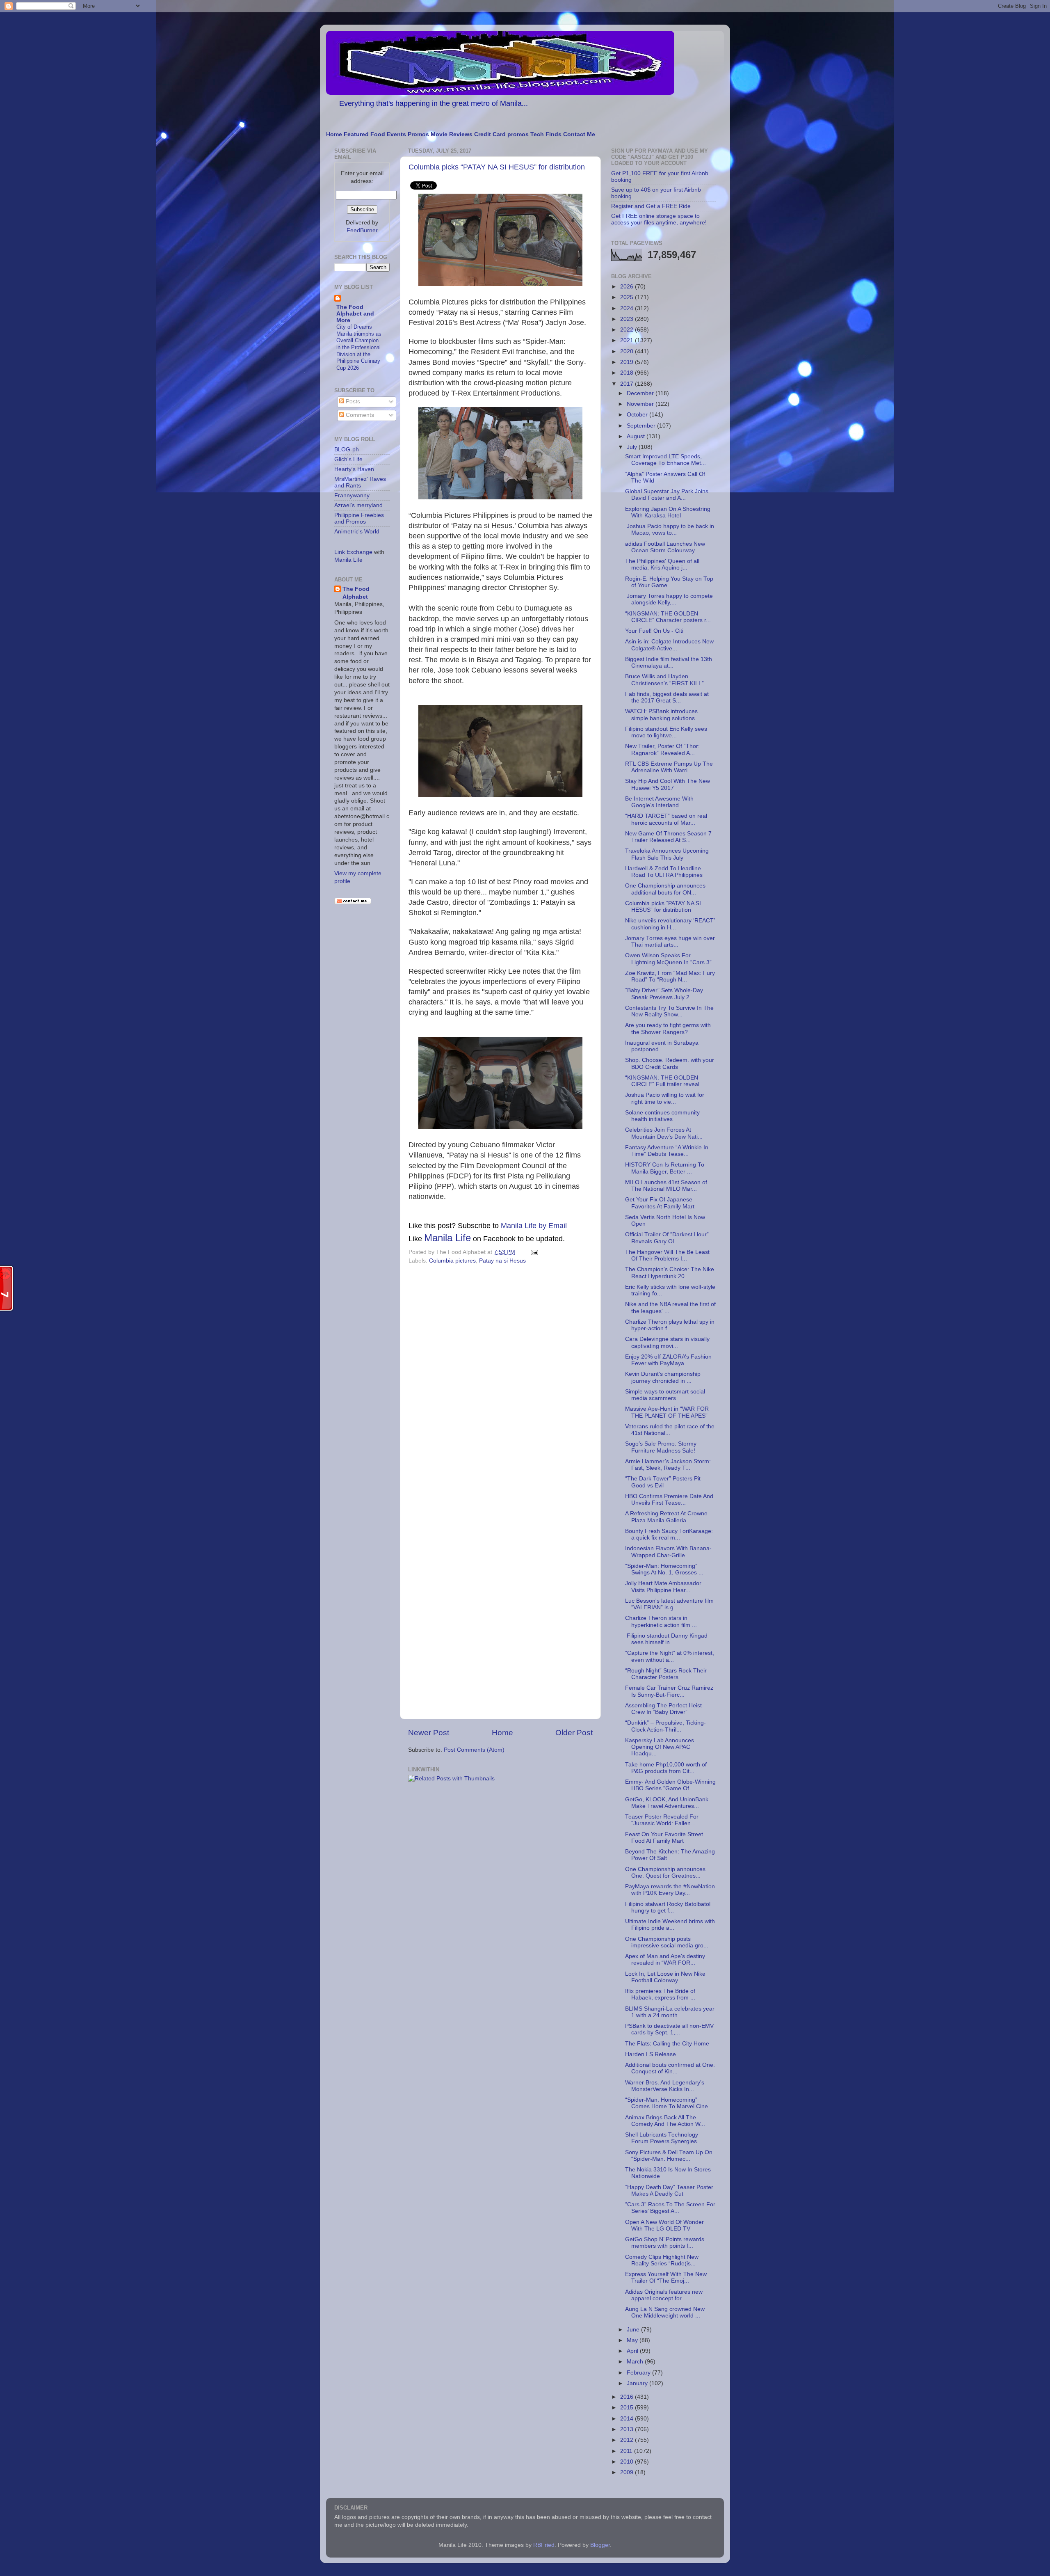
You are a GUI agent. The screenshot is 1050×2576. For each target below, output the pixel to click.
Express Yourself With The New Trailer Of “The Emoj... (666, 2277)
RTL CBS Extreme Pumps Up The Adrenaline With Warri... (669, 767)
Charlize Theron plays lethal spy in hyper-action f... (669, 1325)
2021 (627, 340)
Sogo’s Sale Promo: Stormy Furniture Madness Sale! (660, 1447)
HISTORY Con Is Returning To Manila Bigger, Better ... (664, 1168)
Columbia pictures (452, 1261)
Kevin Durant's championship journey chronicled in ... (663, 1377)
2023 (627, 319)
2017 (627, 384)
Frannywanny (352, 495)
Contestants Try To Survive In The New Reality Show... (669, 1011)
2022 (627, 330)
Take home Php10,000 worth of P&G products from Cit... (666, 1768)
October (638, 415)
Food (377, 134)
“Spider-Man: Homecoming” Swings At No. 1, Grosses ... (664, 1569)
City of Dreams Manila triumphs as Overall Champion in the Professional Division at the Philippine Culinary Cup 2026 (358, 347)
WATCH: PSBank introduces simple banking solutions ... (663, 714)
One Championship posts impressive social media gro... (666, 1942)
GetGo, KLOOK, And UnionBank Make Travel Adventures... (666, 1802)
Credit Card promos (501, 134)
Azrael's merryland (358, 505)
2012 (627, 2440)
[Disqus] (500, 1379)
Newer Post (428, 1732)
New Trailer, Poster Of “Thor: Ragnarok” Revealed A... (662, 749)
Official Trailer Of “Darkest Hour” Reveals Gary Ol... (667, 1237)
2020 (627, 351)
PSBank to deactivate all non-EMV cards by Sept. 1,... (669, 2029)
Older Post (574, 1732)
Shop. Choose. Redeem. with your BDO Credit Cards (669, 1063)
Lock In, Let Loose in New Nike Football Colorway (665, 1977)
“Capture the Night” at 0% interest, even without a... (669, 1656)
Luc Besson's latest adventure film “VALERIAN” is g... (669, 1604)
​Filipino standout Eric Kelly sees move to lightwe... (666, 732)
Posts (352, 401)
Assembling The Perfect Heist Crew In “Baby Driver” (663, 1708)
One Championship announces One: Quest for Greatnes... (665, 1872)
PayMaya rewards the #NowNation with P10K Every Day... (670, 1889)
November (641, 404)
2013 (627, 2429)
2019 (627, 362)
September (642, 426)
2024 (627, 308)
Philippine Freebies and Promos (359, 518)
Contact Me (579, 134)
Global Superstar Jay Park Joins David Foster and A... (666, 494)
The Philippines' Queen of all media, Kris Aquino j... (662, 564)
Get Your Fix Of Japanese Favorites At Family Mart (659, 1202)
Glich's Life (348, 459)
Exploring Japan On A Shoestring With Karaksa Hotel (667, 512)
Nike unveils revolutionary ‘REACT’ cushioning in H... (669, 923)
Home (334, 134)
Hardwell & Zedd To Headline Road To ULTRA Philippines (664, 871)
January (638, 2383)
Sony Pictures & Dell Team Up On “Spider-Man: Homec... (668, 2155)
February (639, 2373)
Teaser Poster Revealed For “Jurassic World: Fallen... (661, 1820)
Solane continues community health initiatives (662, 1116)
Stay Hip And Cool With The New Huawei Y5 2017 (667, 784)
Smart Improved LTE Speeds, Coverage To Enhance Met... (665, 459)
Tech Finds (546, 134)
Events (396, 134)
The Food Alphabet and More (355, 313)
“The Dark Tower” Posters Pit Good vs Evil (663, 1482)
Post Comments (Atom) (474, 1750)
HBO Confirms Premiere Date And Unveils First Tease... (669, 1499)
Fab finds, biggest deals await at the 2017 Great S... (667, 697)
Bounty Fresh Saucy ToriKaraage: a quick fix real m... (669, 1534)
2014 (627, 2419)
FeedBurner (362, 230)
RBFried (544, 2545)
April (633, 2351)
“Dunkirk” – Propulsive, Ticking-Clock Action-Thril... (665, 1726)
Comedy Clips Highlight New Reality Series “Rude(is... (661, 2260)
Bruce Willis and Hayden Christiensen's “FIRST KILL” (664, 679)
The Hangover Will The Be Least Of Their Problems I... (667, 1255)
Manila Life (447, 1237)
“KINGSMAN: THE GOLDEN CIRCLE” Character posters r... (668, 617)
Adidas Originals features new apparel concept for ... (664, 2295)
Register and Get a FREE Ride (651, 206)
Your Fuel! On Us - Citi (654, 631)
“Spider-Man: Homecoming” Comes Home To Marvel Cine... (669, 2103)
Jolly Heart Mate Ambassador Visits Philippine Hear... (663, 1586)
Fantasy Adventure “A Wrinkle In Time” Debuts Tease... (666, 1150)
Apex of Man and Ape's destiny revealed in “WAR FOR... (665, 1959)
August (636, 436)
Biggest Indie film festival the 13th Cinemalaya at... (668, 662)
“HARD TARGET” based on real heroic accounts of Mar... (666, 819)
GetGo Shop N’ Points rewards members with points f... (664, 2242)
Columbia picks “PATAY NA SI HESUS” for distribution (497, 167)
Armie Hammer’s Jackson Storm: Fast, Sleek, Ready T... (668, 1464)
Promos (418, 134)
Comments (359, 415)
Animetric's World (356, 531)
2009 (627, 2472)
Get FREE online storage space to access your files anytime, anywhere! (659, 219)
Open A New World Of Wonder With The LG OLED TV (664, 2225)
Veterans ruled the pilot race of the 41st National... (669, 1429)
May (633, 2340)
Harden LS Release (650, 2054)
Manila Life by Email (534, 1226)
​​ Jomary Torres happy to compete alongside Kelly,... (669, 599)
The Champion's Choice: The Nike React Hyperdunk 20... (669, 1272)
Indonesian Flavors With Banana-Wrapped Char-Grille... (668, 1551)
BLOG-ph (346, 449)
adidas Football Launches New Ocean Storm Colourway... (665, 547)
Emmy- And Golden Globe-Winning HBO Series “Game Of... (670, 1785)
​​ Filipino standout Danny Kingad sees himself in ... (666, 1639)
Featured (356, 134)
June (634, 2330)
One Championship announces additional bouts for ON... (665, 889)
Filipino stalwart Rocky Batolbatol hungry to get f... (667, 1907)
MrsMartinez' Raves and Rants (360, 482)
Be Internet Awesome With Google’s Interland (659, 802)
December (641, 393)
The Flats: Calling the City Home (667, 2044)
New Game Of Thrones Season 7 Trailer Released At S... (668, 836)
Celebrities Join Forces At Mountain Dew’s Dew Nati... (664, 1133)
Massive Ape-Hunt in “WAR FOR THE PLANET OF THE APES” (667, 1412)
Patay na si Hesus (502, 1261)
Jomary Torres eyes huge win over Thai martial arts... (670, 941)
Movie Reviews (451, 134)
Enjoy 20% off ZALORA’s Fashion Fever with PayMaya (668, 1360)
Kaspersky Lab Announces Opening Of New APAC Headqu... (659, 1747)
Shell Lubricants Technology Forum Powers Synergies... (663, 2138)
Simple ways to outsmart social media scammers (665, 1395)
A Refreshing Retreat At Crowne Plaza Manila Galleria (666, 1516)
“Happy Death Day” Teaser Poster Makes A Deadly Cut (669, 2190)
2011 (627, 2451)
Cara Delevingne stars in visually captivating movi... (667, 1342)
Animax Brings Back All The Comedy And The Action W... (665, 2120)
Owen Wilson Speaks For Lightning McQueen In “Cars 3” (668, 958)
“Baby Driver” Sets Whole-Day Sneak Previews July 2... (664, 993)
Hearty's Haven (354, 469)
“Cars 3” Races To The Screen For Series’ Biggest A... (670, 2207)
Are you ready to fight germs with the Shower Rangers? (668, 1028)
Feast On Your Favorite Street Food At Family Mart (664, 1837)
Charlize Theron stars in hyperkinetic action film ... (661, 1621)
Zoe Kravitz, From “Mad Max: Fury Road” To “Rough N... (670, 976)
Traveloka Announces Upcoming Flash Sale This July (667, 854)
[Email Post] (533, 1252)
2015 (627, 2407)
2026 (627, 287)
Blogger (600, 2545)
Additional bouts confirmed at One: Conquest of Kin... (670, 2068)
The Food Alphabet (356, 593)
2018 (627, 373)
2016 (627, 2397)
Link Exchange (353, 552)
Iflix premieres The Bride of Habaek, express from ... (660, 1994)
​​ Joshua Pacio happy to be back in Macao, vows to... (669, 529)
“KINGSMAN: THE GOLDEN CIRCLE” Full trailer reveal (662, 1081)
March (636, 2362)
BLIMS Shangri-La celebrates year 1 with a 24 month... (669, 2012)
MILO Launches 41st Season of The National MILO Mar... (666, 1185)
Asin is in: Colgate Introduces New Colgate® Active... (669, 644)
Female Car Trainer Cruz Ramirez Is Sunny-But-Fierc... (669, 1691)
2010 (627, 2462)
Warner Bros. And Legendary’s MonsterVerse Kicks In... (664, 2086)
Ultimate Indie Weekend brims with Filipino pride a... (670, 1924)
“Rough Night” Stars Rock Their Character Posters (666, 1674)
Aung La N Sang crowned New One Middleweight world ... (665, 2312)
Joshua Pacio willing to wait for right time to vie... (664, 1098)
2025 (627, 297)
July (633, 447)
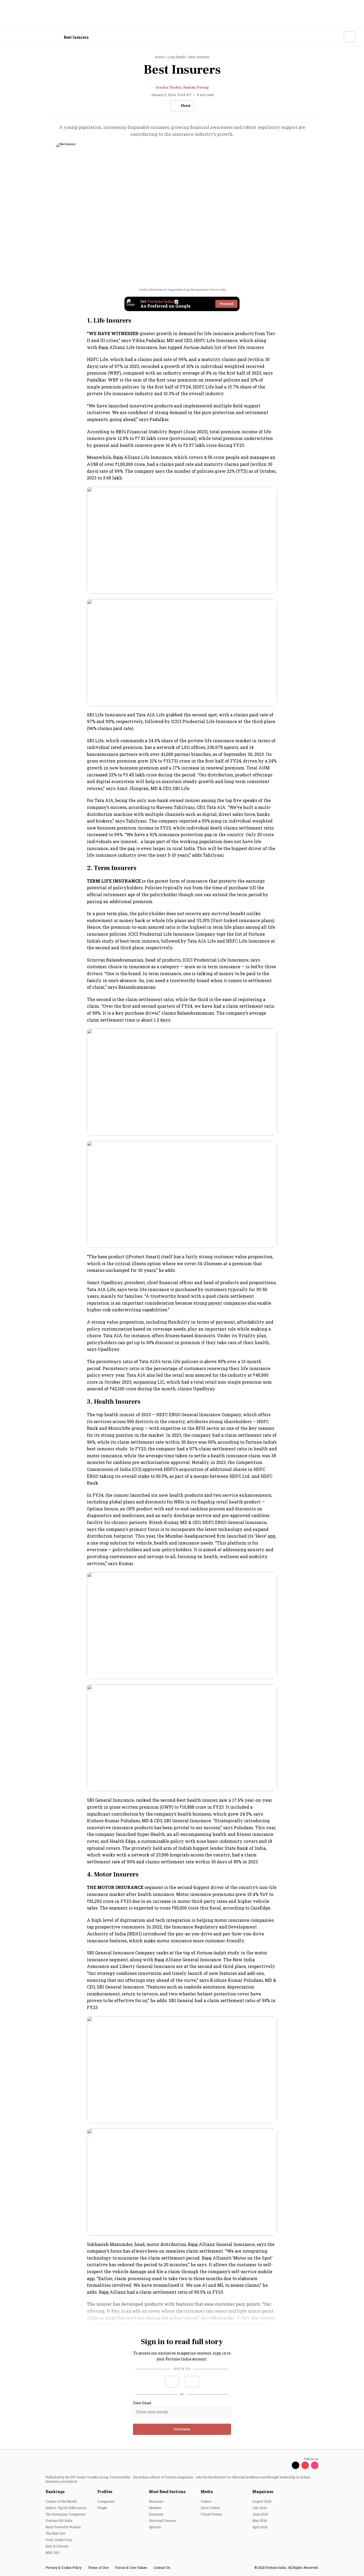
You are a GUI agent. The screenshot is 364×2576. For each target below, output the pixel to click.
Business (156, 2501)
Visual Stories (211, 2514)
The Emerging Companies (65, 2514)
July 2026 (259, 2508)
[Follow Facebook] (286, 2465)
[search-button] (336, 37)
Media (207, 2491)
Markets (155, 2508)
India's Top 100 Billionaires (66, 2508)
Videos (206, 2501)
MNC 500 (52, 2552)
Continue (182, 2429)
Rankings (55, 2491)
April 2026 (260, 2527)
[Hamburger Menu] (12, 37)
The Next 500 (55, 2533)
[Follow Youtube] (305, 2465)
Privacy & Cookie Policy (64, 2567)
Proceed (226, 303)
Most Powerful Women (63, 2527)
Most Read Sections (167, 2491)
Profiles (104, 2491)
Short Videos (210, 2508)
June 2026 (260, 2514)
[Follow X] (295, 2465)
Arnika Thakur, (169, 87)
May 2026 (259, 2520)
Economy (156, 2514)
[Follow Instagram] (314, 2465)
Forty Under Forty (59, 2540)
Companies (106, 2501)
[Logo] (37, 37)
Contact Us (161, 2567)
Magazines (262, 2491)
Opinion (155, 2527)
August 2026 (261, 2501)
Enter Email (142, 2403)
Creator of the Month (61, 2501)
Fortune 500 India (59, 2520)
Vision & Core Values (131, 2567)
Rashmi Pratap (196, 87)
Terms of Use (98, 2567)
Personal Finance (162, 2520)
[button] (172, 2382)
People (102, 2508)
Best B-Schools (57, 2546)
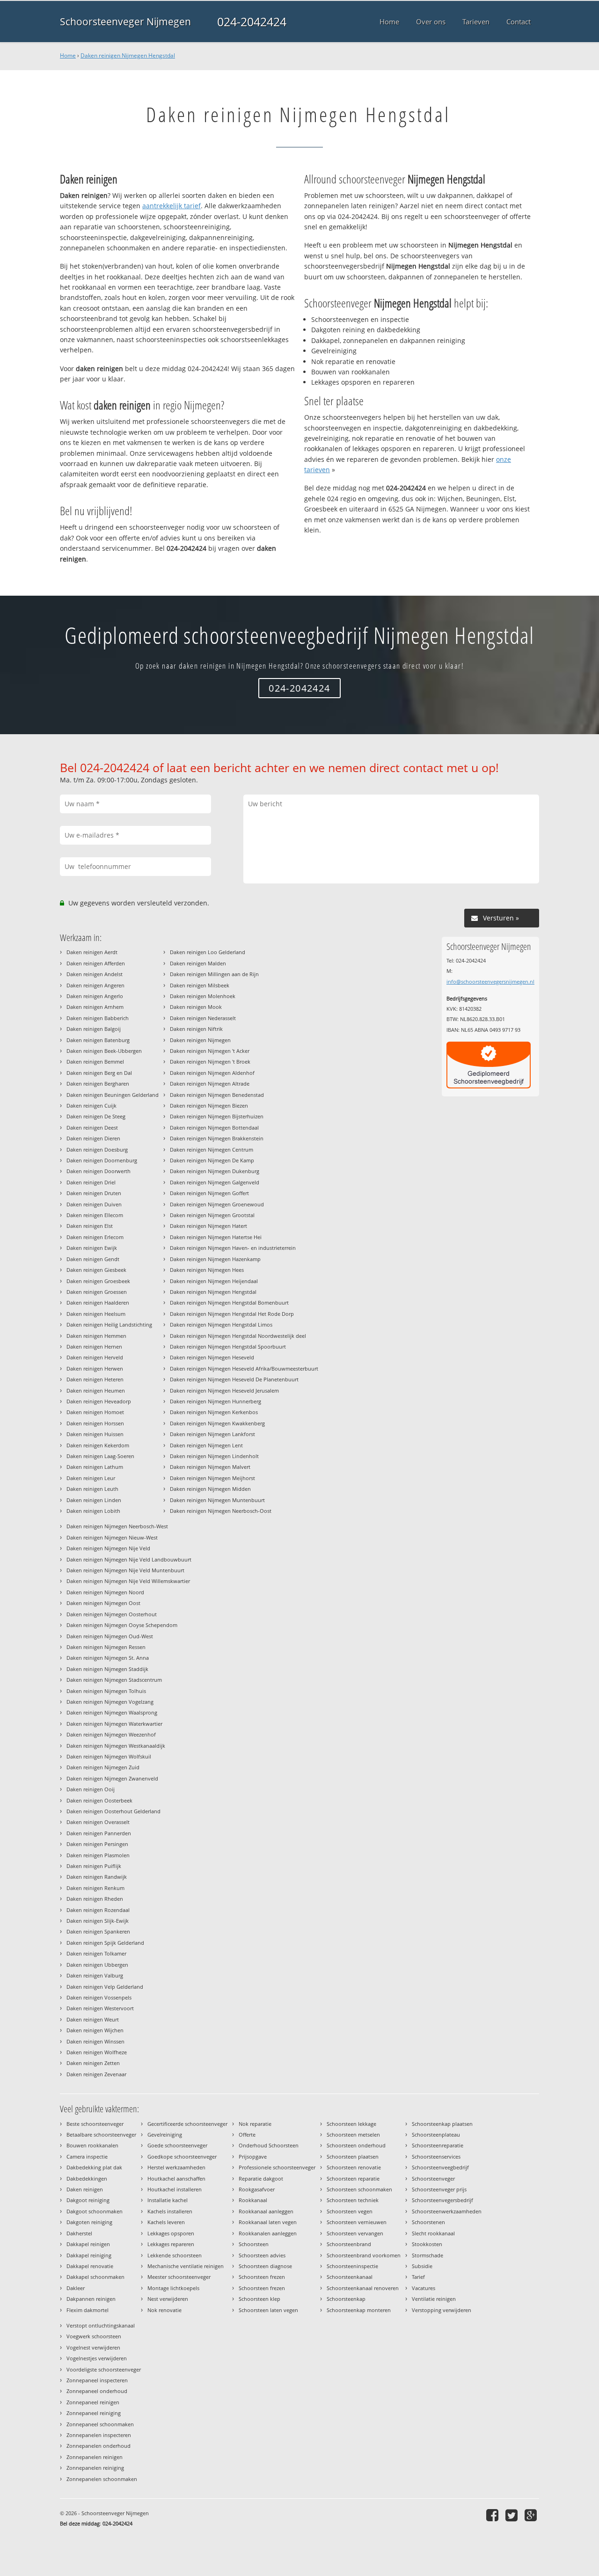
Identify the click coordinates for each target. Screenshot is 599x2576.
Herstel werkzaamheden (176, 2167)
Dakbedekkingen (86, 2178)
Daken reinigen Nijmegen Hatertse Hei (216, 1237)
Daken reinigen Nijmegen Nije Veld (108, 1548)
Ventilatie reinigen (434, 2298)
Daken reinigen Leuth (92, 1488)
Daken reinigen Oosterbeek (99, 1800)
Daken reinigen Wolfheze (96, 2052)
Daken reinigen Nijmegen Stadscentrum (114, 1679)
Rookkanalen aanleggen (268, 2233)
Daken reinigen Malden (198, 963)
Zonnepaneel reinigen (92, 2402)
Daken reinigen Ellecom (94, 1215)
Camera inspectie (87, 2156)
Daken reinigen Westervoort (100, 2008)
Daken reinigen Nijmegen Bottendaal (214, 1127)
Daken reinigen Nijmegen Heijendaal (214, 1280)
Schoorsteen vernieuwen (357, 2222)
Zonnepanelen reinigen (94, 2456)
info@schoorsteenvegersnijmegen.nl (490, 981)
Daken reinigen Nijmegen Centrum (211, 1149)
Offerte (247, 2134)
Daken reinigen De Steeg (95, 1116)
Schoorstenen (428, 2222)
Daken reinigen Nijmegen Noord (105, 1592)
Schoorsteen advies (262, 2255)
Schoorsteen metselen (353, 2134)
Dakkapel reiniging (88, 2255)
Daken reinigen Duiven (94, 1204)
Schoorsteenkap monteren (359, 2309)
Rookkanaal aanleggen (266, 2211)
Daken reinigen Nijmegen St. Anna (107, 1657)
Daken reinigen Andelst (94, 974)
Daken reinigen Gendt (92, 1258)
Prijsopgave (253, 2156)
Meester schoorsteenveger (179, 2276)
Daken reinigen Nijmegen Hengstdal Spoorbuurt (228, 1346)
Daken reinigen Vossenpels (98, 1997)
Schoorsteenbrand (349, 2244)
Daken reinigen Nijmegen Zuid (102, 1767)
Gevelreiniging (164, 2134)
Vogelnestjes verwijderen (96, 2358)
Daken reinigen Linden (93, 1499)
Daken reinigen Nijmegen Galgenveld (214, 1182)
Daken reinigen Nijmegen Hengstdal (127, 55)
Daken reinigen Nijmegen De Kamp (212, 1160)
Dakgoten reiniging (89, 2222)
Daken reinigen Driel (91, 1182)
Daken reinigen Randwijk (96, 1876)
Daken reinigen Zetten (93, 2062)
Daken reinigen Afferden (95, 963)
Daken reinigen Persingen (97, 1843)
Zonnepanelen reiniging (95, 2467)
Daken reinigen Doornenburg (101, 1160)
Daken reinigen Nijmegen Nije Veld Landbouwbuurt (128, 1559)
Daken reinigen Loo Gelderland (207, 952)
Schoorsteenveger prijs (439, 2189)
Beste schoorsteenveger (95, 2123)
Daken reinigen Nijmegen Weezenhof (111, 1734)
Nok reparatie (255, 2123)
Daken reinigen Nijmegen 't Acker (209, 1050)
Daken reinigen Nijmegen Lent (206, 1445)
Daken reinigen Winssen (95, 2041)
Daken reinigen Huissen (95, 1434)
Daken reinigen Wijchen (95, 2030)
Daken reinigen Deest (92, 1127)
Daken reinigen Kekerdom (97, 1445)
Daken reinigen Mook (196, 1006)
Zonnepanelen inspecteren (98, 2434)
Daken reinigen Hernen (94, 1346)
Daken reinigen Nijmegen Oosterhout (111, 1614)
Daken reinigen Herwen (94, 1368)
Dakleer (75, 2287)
□ □ □
» **Work order**:
Where a line above contains the word "Teaser", show that line.

» **Solution to this task**:
Teaser Poster Revealed For “Jurassic World: Fallen... (661, 1820)
“Happy Death Day” Teaser Poster Makes A Deadly Cut (669, 2190)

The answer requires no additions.